Text provided |

↓↓↓

Metamath Proof Explorer

Theorem omsinds

Description: Strong (or "total") induction principle over the finite ordinals. (Contributed by Scott Fenton, 17-Jul-2015) (Proof shortened by BJ, 16-Oct-2024)

		Ref	Expression
	Hypotheses	omsinds.1	⊢ ( 𝑥 = 𝑦 → ( 𝜑 ↔ 𝜓 ) )
		omsinds.2	⊢ ( 𝑥 = 𝐴 → ( 𝜑 ↔ 𝜒 ) )
		omsinds.3	⊢ ( 𝑥 ∈ ω → ( ∀ 𝑦 ∈ 𝑥 𝜓 → 𝜑 ) )
	Assertion	omsinds	⊢ ( 𝐴 ∈ ω → 𝜒 )

Proof

Step	Hyp	Ref	Expression
1		omsinds.1	⊢ ( 𝑥 = 𝑦 → ( 𝜑 ↔ 𝜓 ) )
2		omsinds.2	⊢ ( 𝑥 = 𝐴 → ( 𝜑 ↔ 𝜒 ) )
3		omsinds.3	⊢ ( 𝑥 ∈ ω → ( ∀ 𝑦 ∈ 𝑥 𝜓 → 𝜑 ) )

↑↑↑

Directions |
(a) Set down the omsinds page word for word, everything from "Metamath Proof Explorer" down to "by BJ, 16-Oct-2024)".
(b) List every hypothesis label given on the omsinds page.
(c) Extend the omsinds proof page past its last line.
None of the data is needed here.

Data records |
↓↓↓

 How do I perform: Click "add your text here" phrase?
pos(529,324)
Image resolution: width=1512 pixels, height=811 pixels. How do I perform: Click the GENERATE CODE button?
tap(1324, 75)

↑↑↑
↓↓↓

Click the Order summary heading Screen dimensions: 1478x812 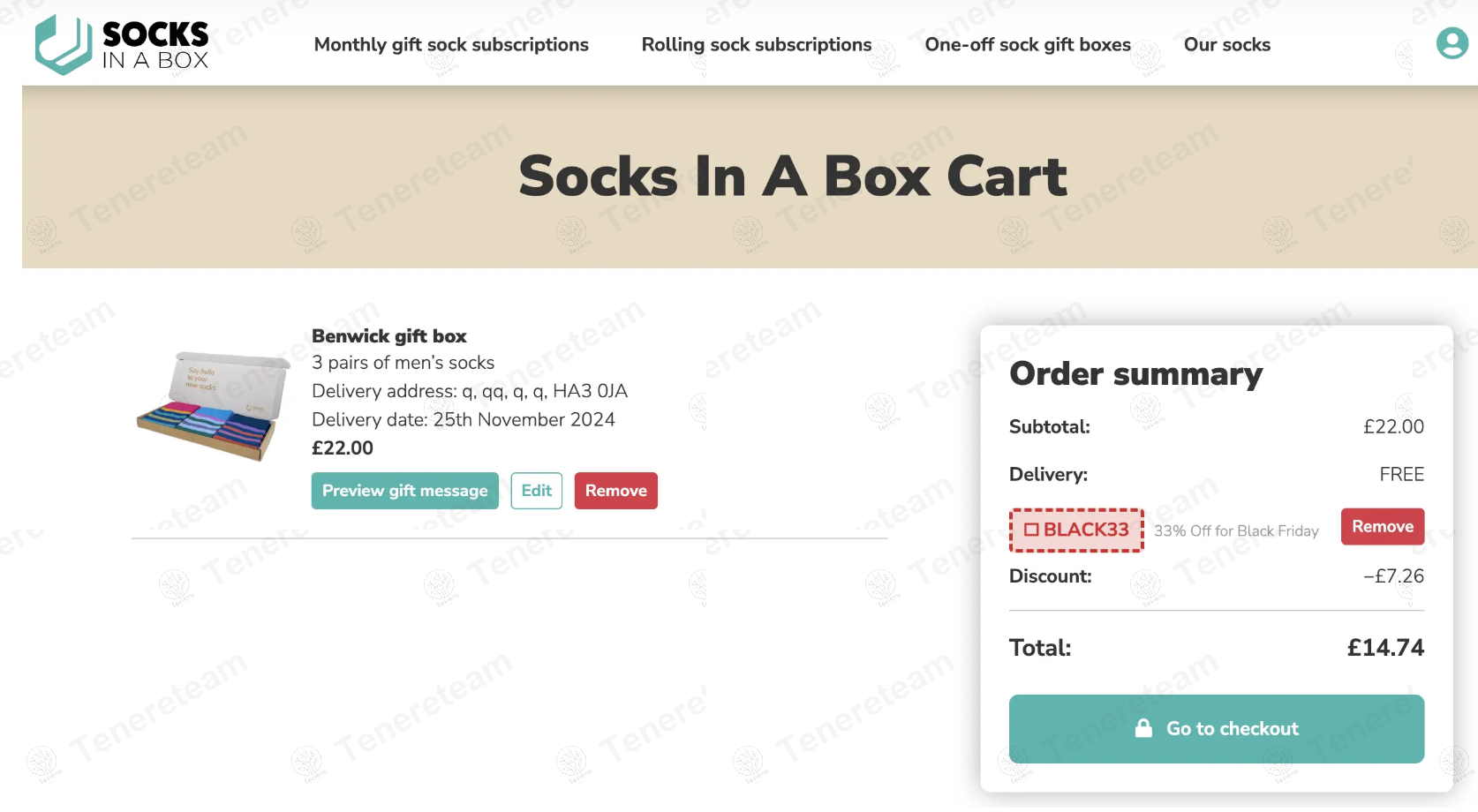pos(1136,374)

↑↑↑

Task-by-task outputs |
(a)
Metamath Proof Explorer

Theorem omsinds

Description: Strong (or "total") induction principle over the finite ordinals. (Contributed by Scott Fenton, 17-Jul-2015) (Proof shortened by BJ, 16-Oct-2024)

(b)
omsinds.1
omsinds.2
omsinds.3

(c)
4		omsson	⊢ ω ⊆ On
5		epweon	⊢ E We On
6		wess	⊢ ( ω ⊆ On → ( E We On → E We ω ) )
7	4 5 6	mp2	⊢ E We ω
8		epse	⊢ E Se ω
9		trom	⊢ Tr ω
10		trpred	⊢ ( ( Tr ω ∧ 𝑥 ∈ ω ) → Pred ( E , ω , 𝑥 ) = 𝑥 )
11	9 10	mpan	⊢ ( 𝑥 ∈ ω → Pred ( E , ω , 𝑥 ) = 𝑥 )
12	11	raleqdv	⊢ ( 𝑥 ∈ ω → ( ∀ 𝑦 ∈ Pred ( E , ω , 𝑥 ) 𝜓 ↔ ∀ 𝑦 ∈ 𝑥 𝜓 ) )
13	12 3	sylbid	⊢ ( 𝑥 ∈ ω → ( ∀ 𝑦 ∈ Pred ( E , ω , 𝑥 ) 𝜓 → 𝜑 ) )
14	7 8 1 2 13	wfis3	⊢ ( 𝐴 ∈ ω → 𝜒 )